# Explicit fundamental domain for the action of $\operatorname{O}(n,1)(\mathbb{Z})$ on $\operatorname{O}(n,1)(\mathbb{R})$

Minkowski computed explicit fundamental domains for the action of $$\operatorname{SL}_n(\mathbb{Z})$$ on $$\operatorname{SL}_n(\mathbb{R})/\operatorname{SO}_n(\mathbb{R})$$ for each $$n \leq 6$$. In the case where $$n = 2$$, one obtains the familiar fundamental domain for the action of $$\operatorname{SL}_2(\mathbb{Z})$$ on the complex upper half-plane. The case where $$n = 3$$ is studied in detail in the paper entitled "Hecke Operators and the Fundamental Domain for $$\operatorname{SL}(3, \mathbb{Z})$$" by Daniel Gordon et al.

Are there analogous computations in the literature of explicit fundamental domains for the action of the orthogonal group $$\operatorname{O}(n,1)(\mathbb{Z})$$ on $$\operatorname{O}(n,1)(\mathbb{R})$$, at least for some small values of $$n$$? I am particularly interested in the case where $$n = 2$$.

What I know: I understand that computing such fundamental domains is difficult in general. I'm aware of the construction of Borel and Harish-Chandra via Siegel domains, but I'm not sure whether it's possible to make their construction explicit in the way that Minkowski was able to do.
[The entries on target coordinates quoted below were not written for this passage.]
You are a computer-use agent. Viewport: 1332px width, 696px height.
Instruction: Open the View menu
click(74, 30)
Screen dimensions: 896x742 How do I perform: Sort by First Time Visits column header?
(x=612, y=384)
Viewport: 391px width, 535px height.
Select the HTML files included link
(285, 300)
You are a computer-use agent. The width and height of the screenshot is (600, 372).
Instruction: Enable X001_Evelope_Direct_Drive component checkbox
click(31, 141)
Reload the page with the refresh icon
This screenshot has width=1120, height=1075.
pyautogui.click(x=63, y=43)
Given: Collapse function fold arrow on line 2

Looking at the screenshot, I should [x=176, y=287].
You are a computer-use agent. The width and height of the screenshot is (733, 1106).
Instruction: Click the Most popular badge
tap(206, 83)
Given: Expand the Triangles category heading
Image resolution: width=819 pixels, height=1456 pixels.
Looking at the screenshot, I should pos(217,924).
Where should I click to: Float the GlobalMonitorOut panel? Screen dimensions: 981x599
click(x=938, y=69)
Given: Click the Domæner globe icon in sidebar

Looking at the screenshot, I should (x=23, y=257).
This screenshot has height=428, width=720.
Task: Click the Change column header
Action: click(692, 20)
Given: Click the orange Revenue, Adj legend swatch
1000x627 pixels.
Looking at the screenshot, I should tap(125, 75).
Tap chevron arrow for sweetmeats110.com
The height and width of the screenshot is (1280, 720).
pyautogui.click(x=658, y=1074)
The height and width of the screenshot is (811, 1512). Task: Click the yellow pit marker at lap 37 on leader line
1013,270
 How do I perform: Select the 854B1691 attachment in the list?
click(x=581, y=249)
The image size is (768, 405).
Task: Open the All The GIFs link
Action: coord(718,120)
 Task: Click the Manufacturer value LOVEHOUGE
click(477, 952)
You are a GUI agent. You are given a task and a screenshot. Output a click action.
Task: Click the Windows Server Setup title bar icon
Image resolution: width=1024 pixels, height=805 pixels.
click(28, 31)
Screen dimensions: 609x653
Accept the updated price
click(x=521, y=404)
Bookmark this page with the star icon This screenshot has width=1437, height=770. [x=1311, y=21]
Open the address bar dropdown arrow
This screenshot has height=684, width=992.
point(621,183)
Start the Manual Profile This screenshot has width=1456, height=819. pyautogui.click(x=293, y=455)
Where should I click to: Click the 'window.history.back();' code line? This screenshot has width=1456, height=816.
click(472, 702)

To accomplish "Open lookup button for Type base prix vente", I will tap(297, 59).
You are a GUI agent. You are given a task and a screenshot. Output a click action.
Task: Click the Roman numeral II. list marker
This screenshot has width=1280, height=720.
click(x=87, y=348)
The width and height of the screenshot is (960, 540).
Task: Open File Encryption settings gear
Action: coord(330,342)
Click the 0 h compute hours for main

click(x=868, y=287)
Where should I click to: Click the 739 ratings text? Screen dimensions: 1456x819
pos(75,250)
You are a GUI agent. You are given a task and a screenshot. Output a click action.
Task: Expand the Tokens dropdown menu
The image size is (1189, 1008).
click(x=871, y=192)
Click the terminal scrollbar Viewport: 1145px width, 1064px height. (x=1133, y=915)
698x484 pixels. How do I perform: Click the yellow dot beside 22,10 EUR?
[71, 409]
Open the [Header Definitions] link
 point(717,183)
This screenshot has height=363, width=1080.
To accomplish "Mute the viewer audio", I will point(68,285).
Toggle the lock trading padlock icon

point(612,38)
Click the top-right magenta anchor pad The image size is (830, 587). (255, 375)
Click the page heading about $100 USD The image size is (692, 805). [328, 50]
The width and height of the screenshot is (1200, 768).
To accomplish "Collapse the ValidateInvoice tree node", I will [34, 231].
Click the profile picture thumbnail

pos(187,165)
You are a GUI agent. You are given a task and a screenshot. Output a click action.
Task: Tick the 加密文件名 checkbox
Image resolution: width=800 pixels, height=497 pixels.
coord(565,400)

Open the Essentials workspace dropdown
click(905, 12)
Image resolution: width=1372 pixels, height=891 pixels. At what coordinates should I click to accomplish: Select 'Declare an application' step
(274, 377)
• $O(2,1)(\mathbb{Z})$ is commensurable with $\mathrm{PSL}_2(\mathbb{Z})$ and $O(3,1)(\mathbb{Z})$ with $\mathrm{PSL}_2(\mathbb{Z}[i])$, so you should be able to recover fundamental domains for these two from fundamental domains present in the literature. – Aurel Mar 28 at 13:36
• – Aurel Mar 28 at 13:40

For information about these groups up through dimension 17, see:

Vinberg, È. B. The groups of units of certain quadratic forms. (Russian) Mat. Sb. (N.S.) 87(129) (1972), 18–36. English translation [Math. USSR-Sb. 87 (1972), 17–35].

Vinberg shows up through dimension 17 that $$O(n,1; \mathbb{Z})$$ has a finite index subgroup generated by reflections. He gives an explicit polygon for this reflection group, i.e., a fundamental domain for its action. Then $$O(n,1; \mathbb{Z})$$ is generated by this reflection group along with the symmetry group of the polygon.

He has a later paper with Kaplinskaja that studies 18 and 19:

Vinberg, È. B.; Kaplinskaja, I. M. The groups O18,1(Z) and O19,1(Z). (Russian) Dokl. Akad. Nauk SSSR 238 (1978), no. 6, 1273–1275. English translation: Soviet Math. Dokl. 19 (1978), no. 1, 194–197.

I believe there are some references for (slightly) higher dimensions as well. You might look at some papers of Allcock, for example.

Edit: For the special case $$n=2$$, it is reflections in the sides of a $$(2,4,\infty)$$ triangle, i.e., angles $$\pi/2$$, $$\pi/4$$, and one ideal vertex. This can be seen directly from the diagram in Table 5 of Vinberg's paper.